The international collective of hip-hop and soul producers, musicians and curators blends clever rhymes, pulsating beats and introspective narratives into 15 compelling tracks on their latest album, East Grand, which dropped Feb. 29.
“I think everywhere we go, we’re very inspired by where we are. I’m always a huge advocate for what’s happening in Detroit and so that drove a little bit of the inspiration as well as the sounds and what we captured while we were here and being together, too,” said Rod Wallace, East Grand executive producer and a metro Detroit hip-hop producer.
“We’ve all had a really huge effect on each other. All of us have very, very diverse styles.

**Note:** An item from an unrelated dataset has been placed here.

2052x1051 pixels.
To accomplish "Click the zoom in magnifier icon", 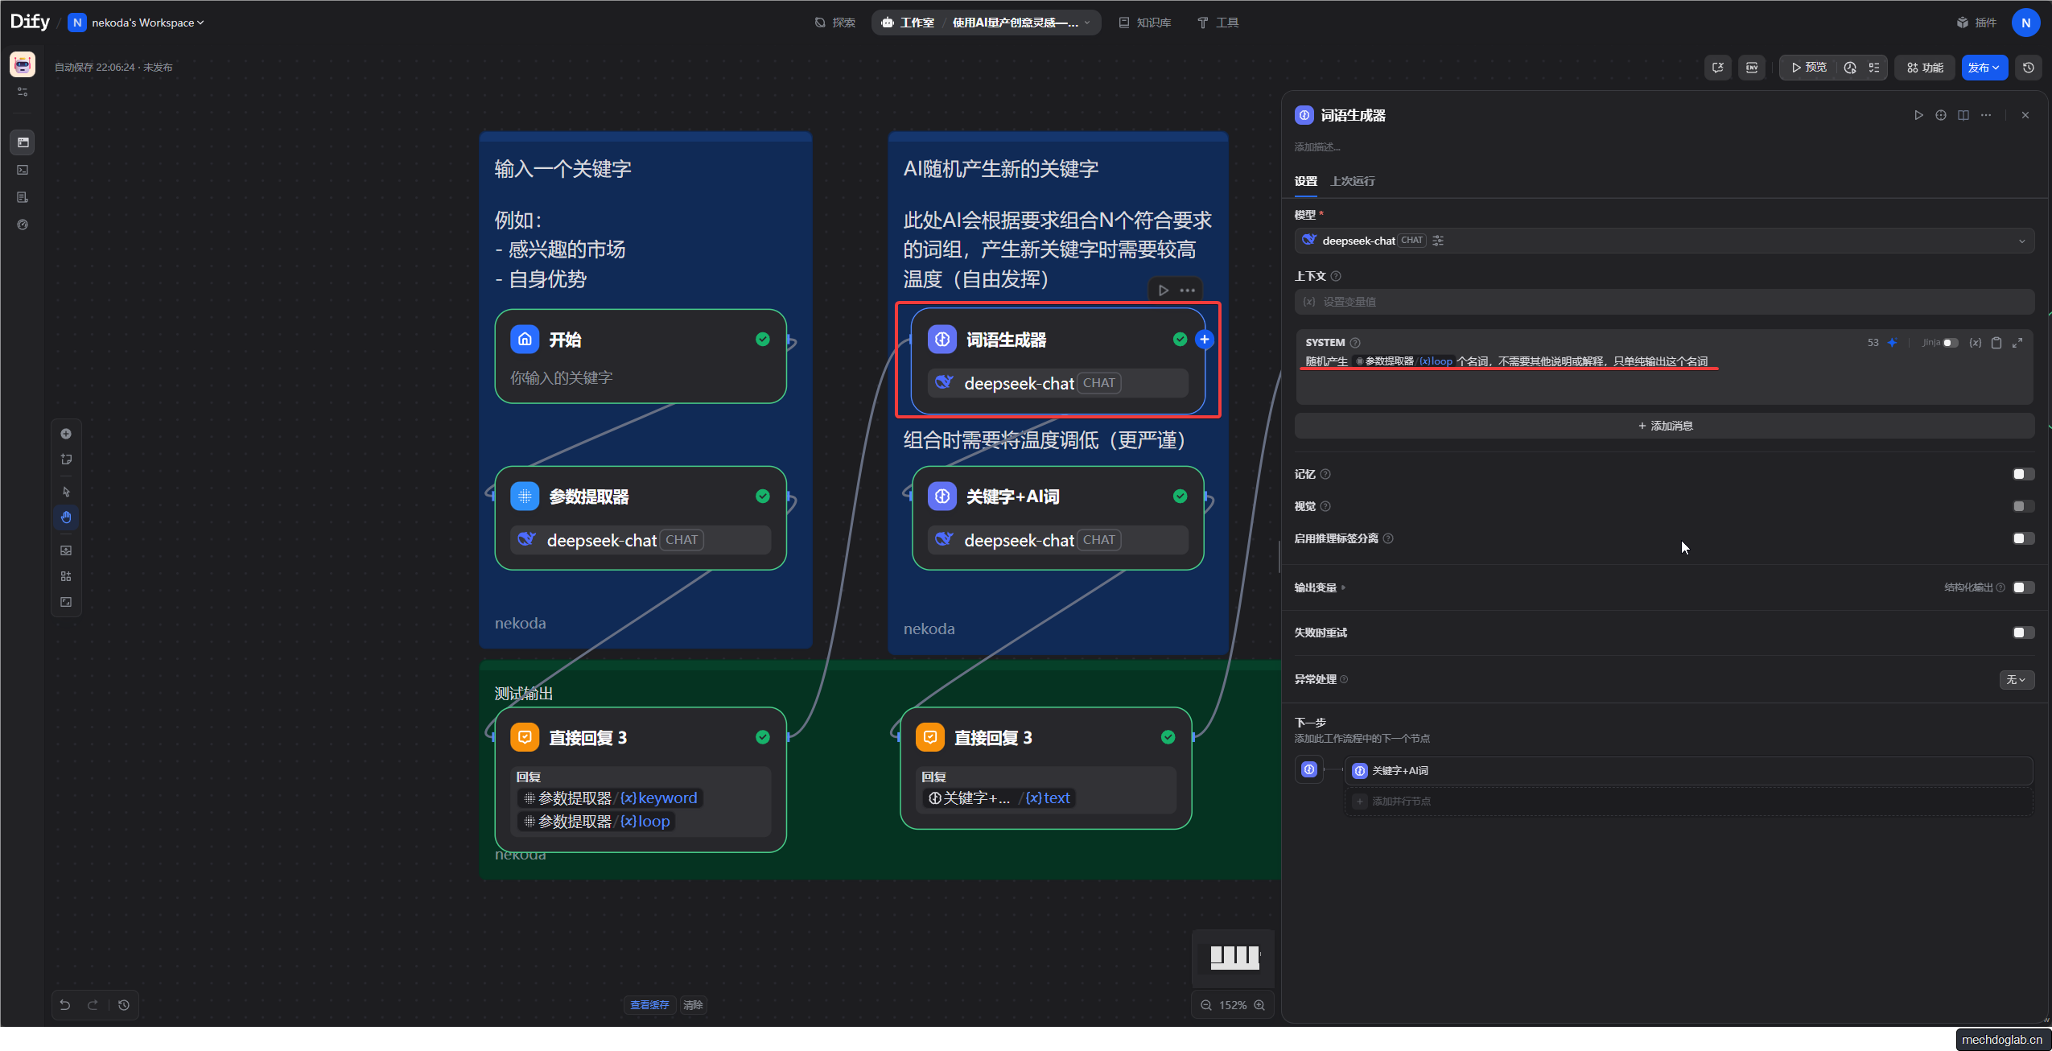I will tap(1259, 1005).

You have producers that have very, very pronounced kind of styles that are very noticeable amongst the group, and we’ve rubbed off on each other.”
Last July, Wallace and 14 other hip-hop producers gathered in a Detroit loft at the corner of East Grand Boulevard and Oakland Avenue for a three-day Scratch Magazine retreat to collaborate on tracks for the new album. Dirty Ol’ Men collaborators arrived from Michigan; Ohio; Illinois; Washington, D.C.; Maryland; Virginia, California; Florida; Pennsylvania; Tennessee; and Japan to participate.
Creating East Grand
Together, the producers, musicians and curators brought initial stems, beats and samples to lay the foundation for their fifth collective project while magically capturing the authentic vibes of the Motor City. They also visited local record stores and dug through crates to find alternative sounds that could inspire music for East Grand.
“I think part of what’s built into the culture of digging and sample-based producing is taking the most obscure music possible and trying to pick something out of it. Customarily, we don’t necessarily look for music based on who’s making it, but we look at the potential vibe and sound that could be involved. It may just be something that we don’t have, like something with church bells,” said Wallace, who’s been part of Dirty Ol’ Men since their formation in 2014.